Kleine Rache zwischendurch (German Edition)
unterbrach sich, lehnte sich zurück und schloss die Augen. Er dachte nach, was er seinem Sohn vorschlagen könnte. Es dauerte ein Weilchen, obwohl er das Thema seit Tagen genau im Kopf hatte.
»Optimierung von Segeln.«
Heiko hob unentschlossen die Schultern und sagte: »Klingt ganz gut.«
»Damit aus einem >ganz gut< klingenden Thema eine ganz gut geschriebene Arbeit wird, ist aber ein bisschen Hingabe nötig. Ich hatte nicht auf Begeisterung gehofft, aber doch auf etwas mehr als nur ein Schulterzucken.«
»Ja Vater, ich hatte an ein durchaus ähnliches Thema gedacht, nur: Es geht doch um diese Jacht von Friedanger.«
»Was redest du? Wir heißen Jachtwerft Großmann & Sichel, mit den Kähnen von Friedanger haben wir nichts zu tun!«
»Du hast den Prozess gewonnen, jawohl, aber es ist und bleibt die Jacht von Friedanger, auch wenn wir jetzt eigene Zeichnungen davon haben und dieser Kahn, wie du ihn nennst, nirgendwo mehr zu finden ist.
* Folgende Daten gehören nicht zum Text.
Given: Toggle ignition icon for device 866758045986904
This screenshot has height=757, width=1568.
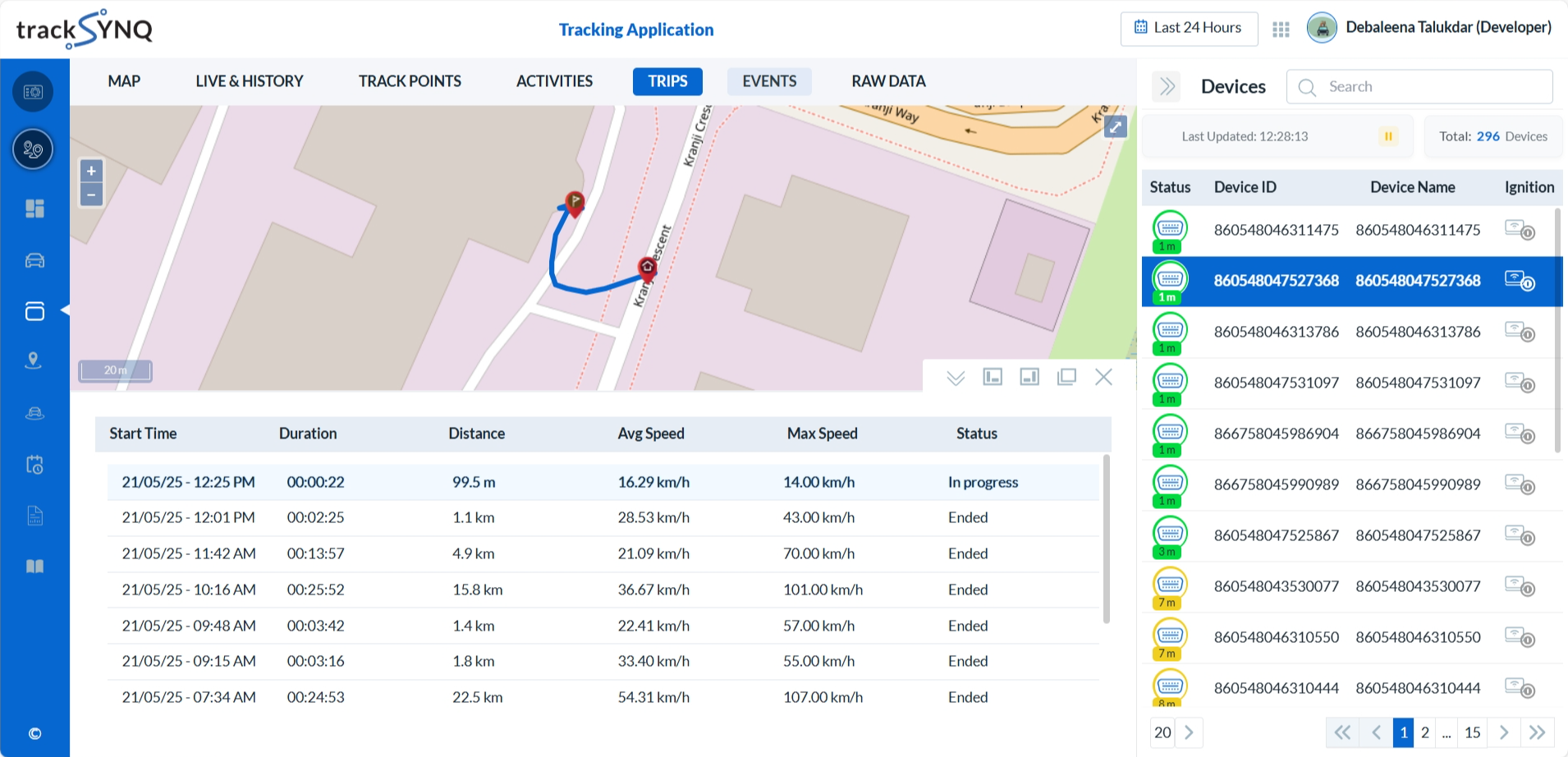Looking at the screenshot, I should [1520, 434].
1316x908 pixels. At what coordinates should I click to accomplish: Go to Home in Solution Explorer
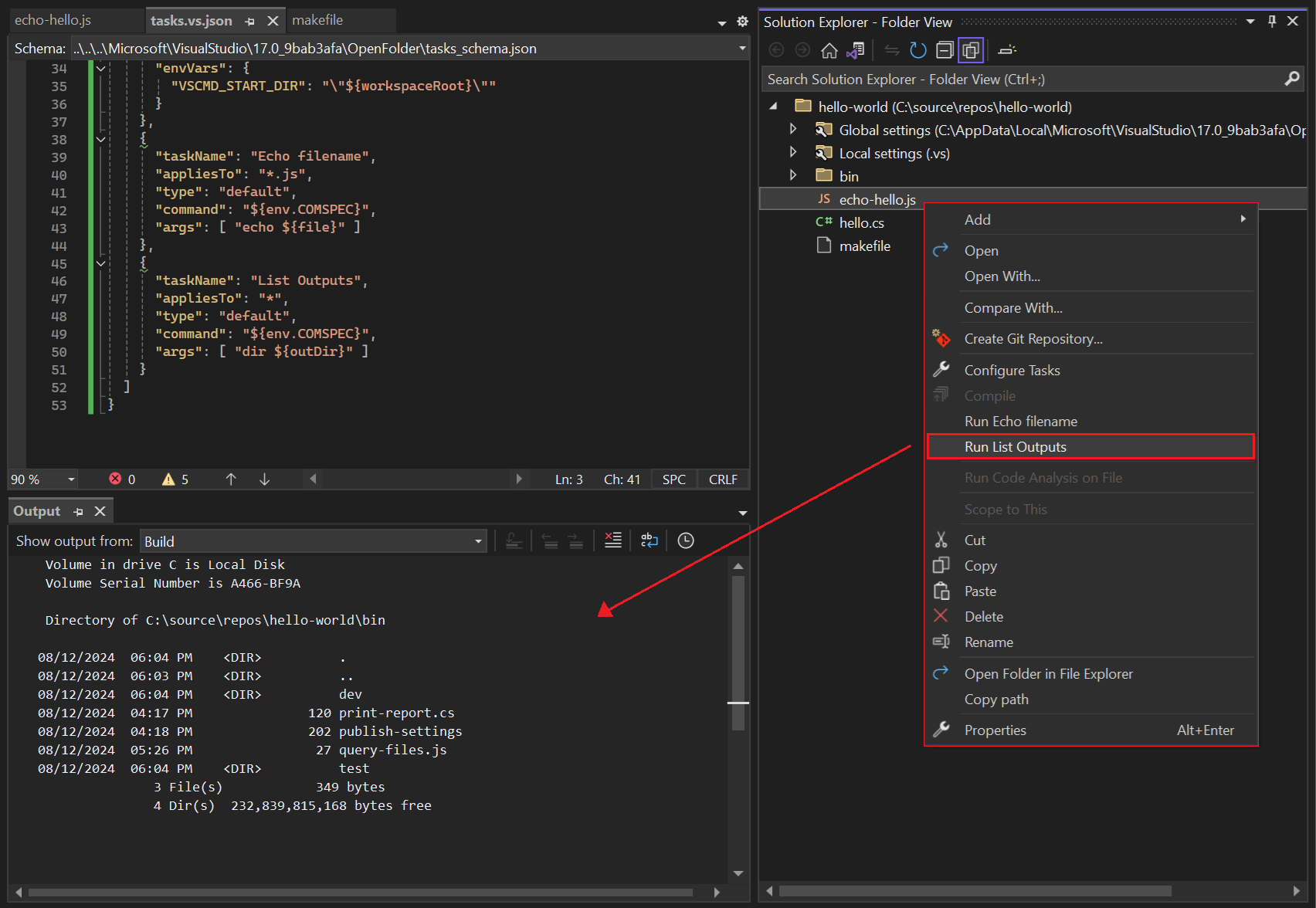point(829,49)
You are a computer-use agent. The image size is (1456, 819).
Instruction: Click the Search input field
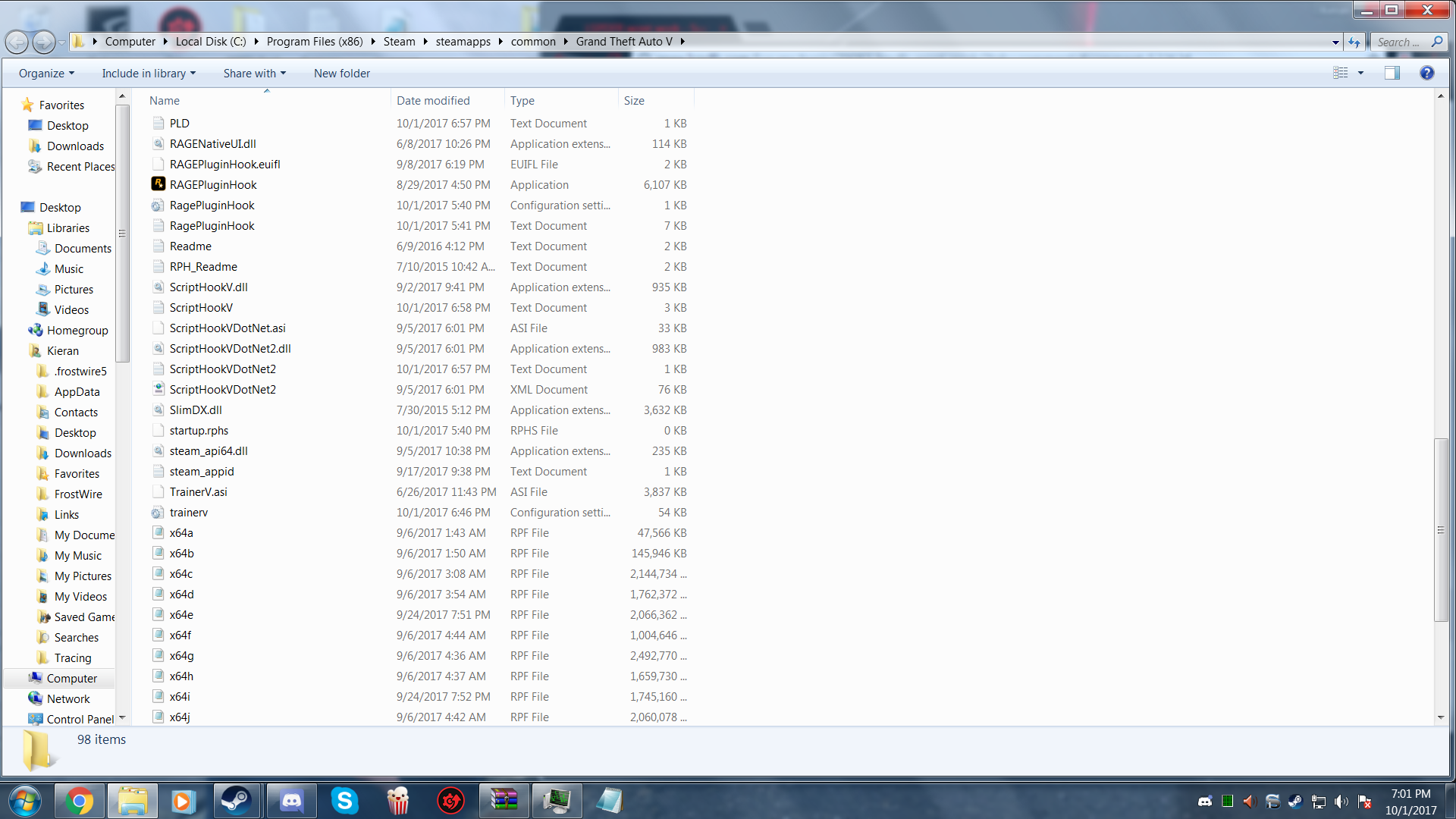point(1399,42)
Und außerdem geht es dir ja doch nicht um eine Optimierung, sondern um eine Maximierung. Du willst gegen Friedanger mit einem Regattasegel antreten. Zweimal das gleiche Schiff, aber während Friedanger auf Sicherheit baut, ein gutmütiges Schiff vorstellt, willst du an ihm vorbeiziehen und Medaillen abräumen.«
Der Vater lachte: »Das war ja eine völlig unerwartete Mitteilungseruption. Aber du hast es genau erfasst. So schlägt man seine Konkurrenz. Ob ein Schiff sicher ist, kann selbst ein Fachmann erst nach genauer Prüfung feststellen, aber welches Schiff schneller ist, das sieht jeder Dummkopf.«
»Du willst unsere Jachten also an Dummköpfe verkaufen?«
»Das habe ich zwar nicht gesagt, aber meine Kunden müssen keine Intelligenzbestien sein. Das Einzige, was sie brauchen, ist ein gut dotiertes Bankkonto.«
Er ging zu seinem Schreibtisch, drückte auf einen Knopf und bat seine Sekretärin, etwas zu trinken hereinzubringen.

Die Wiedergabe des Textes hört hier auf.